(Exercise data Opens)
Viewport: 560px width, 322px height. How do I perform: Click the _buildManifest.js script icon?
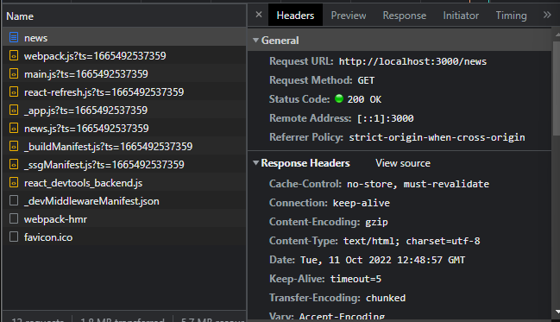click(14, 146)
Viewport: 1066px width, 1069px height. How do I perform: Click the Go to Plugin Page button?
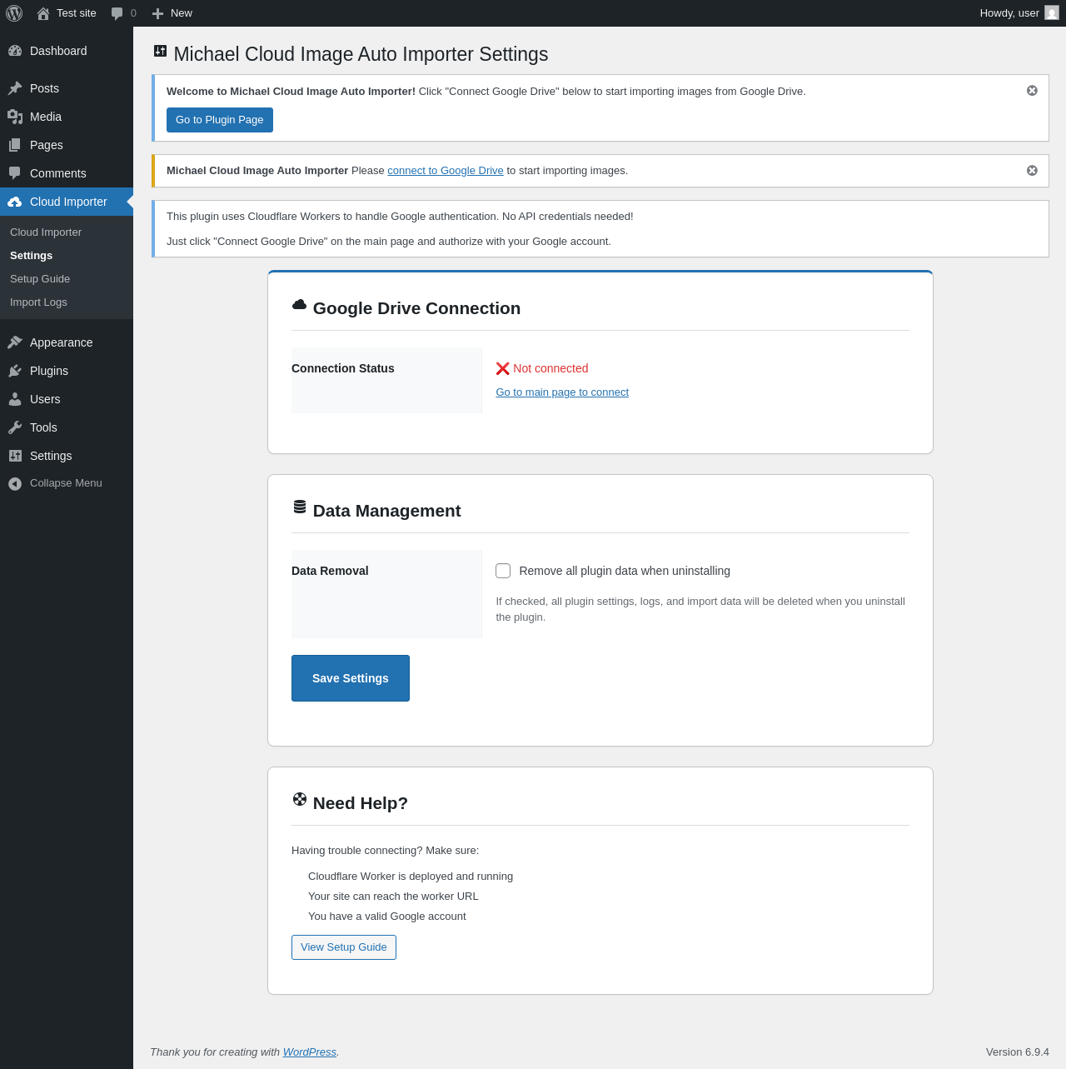click(x=220, y=120)
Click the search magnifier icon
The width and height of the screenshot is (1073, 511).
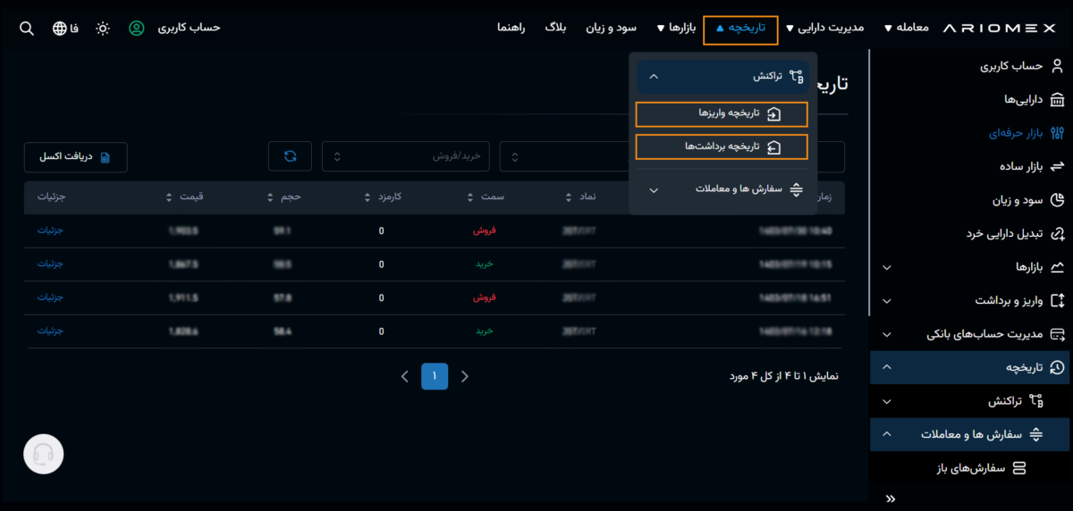(x=27, y=29)
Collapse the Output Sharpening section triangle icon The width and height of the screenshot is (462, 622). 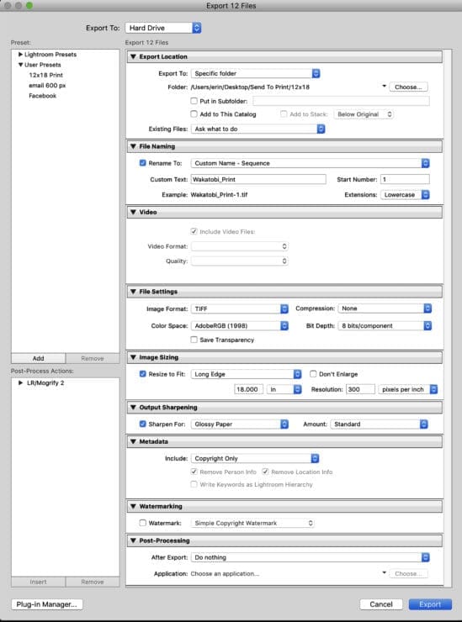point(133,408)
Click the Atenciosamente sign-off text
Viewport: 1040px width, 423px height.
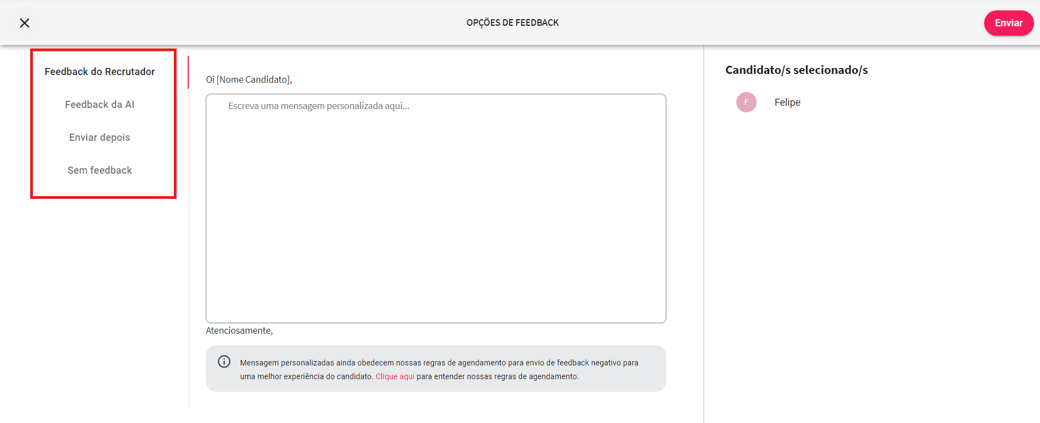coord(239,330)
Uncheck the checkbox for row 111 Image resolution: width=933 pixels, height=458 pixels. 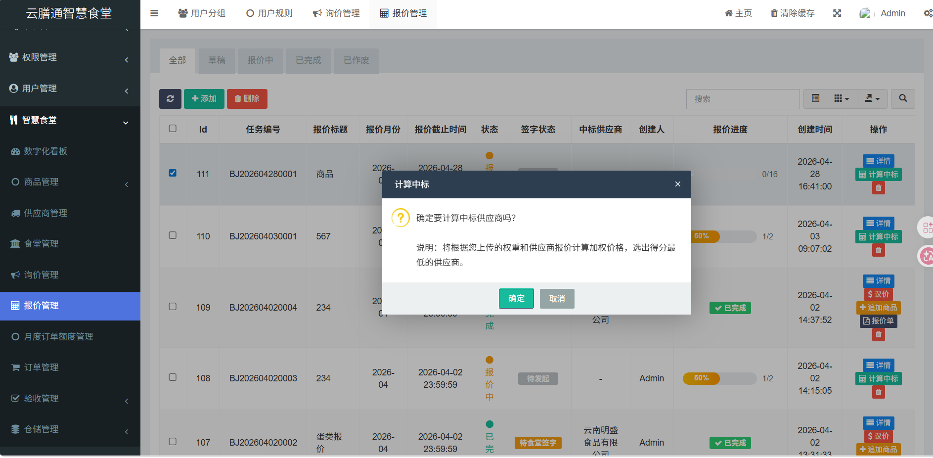[173, 173]
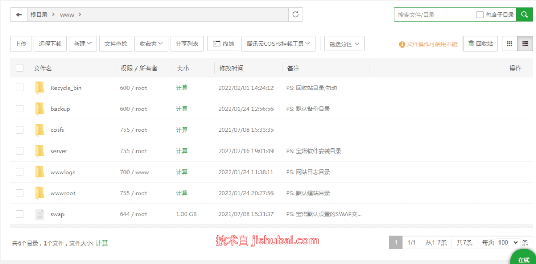Click the swap file icon
The width and height of the screenshot is (536, 264).
40,214
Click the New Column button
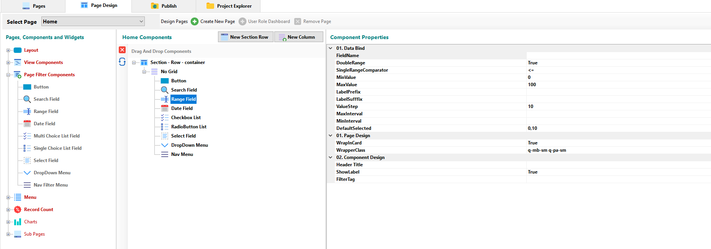The width and height of the screenshot is (711, 249). [x=298, y=37]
(Exercise data Closes)
Begin at the first line of the entries and stop after the line holding "Click the search magnifier icon"; repeat those lines exactly, but not the pictures.

Result below ::
Viewport: 560px width, 322px height. How do I perform: Click the _buildManifest.js script icon?
click(14, 146)
Viewport: 1066px width, 1069px height. How do I perform: Click the Go to Plugin Page button?
click(x=220, y=120)
Click the search magnifier icon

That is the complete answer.